Document extract ->
|---|
In the years 1922 to 1926, the theory of the orgasm was formulated and substantiated piece by piece, followed by the development of the technique of character analysis. Every subsequent experience, success as well as failure, confirmed this theory, which had developed by itself on the basis of those first decisive observations. For my work, the problems loomed up rapidly and clearly.

Clinical work led in one direction to the present level of experimental work in the field of sex-economy. A second direction proceeded from the question: what is the source and what is the function of the social suppression of sexuality?

Much later, from 1933 on, a biological offshoot of sex- economy developed from the first complex of problems: bion research, sex-economic cancer research, and the in­vestigation of the phenomena of orgone radiation. Some seven years later, the second complex of problems split up into actual sexual sociology on the one hand and political psychology on the other.[1] The orgasm theory has deter­mined the psychological, psychotherapeutic, physiobiologi- cal, and sociological sectors of sex-economy. I do not claim that the framework of sex-economy could replace these specialized fields. But it does claim today to be a unitary natural-scientific theory of sex, on the basis of which it will be possible to resuscitate and fecundate all aspects of human life. This imposes upon us the obligation of giving a thorough presentation of its framework in all related fields. Since the life process and the sexual process are one and the same, it goes without saying that sexual, vegetative energy is active in everything that lives. This statement is very dangerous precisely because it is simple and absolutely correct. To apply it correctly, care must be taken to prevent it from becoming a platitude or de­teriorating into a fixed system. Followers tend to make matters easy for themselves. They take over arduously worked-out material and operate with it in the most com­fortable way possible. They make no effort to find new applications for all the subtleties of the method. They become torpid and the complex of problems ceases to be a challenge. I hope that .1 shall succeed in saving sex- economy from this fate.

[1] Cf. Reich, The Sexual Revolution, 1974, The Invasion of Compulsory Sex Morality, 1971, and The Mass Psychology of Fascism, 1970, all Farrar, Straus and Giroux.
|---|
Recorded data ->

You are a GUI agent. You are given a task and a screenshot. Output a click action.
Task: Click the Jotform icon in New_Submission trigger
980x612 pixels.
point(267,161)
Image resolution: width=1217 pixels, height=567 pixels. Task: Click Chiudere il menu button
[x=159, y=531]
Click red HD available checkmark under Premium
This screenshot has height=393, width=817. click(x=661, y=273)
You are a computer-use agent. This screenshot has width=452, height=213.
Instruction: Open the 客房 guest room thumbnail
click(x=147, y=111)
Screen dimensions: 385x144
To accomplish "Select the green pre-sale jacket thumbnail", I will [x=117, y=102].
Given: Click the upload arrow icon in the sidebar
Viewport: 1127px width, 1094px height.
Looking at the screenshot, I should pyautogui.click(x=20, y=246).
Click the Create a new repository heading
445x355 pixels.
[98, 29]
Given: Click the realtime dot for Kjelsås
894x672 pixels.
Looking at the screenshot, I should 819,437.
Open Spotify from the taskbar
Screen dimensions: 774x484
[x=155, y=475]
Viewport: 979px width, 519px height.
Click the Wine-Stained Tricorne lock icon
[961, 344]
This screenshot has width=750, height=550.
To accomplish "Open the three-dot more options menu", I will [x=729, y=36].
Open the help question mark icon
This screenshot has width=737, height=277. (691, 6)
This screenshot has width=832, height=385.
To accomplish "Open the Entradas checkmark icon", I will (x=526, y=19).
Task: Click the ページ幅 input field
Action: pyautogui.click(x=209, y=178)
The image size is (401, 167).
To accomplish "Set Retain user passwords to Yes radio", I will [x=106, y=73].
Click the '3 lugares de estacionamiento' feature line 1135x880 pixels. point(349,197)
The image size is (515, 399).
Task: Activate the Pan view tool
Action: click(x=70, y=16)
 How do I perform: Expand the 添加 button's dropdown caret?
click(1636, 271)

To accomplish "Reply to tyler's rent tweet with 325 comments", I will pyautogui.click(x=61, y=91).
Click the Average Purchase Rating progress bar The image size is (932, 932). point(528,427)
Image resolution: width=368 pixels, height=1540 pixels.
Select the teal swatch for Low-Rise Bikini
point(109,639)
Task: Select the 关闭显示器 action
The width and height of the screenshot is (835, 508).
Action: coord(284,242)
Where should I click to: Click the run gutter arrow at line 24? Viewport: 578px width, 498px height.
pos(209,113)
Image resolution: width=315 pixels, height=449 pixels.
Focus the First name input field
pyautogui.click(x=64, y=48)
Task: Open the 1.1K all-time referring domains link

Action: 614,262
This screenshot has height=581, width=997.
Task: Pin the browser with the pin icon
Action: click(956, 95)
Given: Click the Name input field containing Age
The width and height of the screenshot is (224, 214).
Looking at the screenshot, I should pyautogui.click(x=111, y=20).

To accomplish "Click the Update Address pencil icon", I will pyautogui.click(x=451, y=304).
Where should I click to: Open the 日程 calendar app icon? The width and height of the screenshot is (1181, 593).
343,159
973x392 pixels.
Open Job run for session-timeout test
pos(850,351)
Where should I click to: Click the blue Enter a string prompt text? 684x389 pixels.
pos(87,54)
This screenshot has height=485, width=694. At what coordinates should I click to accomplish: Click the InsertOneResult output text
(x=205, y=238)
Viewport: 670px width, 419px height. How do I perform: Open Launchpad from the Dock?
|---|
Work task ->
Set down the whole passage on the orgasm theory and the development of sex-economy from above, word for word and character for character.

Problem solution ->
In the years 1922 to 1926, the theory of the orgasm was formulated and substantiated piece by piece, followed by the development of the technique of character analysis. Every subsequent experience, success as well as failure, confirmed this theory, which had developed by itself on the basis of those first decisive observations. For my work, the problems loomed up rapidly and clearly.

Clinical work led in one direction to the present level of experimental work in the field of sex-economy. A second direction proceeded from the question: what is the source and what is the function of the social suppression of sexuality?

Much later, from 1933 on, a biological offshoot of sex- economy developed from the first complex of problems: bion research, sex-economic cancer research, and the in­vestigation of the phenomena of orgone radiation. Some seven years later, the second complex of problems split up into actual sexual sociology on the one hand and political psychology on the other.[1] The orgasm theory has deter­mined the psychological, psychotherapeutic, physiobiologi- cal, and sociological sectors of sex-economy. I do not claim that the framework of sex-economy could replace these specialized fields. But it does claim today to be a unitary natural-scientific theory of sex, on the basis of which it will be possible to resuscitate and fecundate all aspects of human life. This imposes upon us the obligation of giving a thorough presentation of its framework in all related fields. Since the life process and the sexual process are one and the same, it goes without saying that sexual, vegetative energy is active in everything that lives. This statement is very dangerous precisely because it is simple and absolutely correct. To apply it correctly, care must be taken to prevent it from becoming a platitude or de­teriorating into a fixed system. Followers tend to make matters easy for themselves. They take over arduously worked-out material and operate with it in the most com­fortable way possible. They make no effort to find new applications for all the subtleties of the method. They become torpid and the complex of problems ceases to be a challenge. I hope that .1 shall succeed in saving sex- economy from this fate.

[1] Cf. Reich, The Sexual Revolution, 1974, The Invasion of Compulsory Sex Morality, 1971, and The Mass Psychology of Fascism, 1970, all Farrar, Straus and Giroux.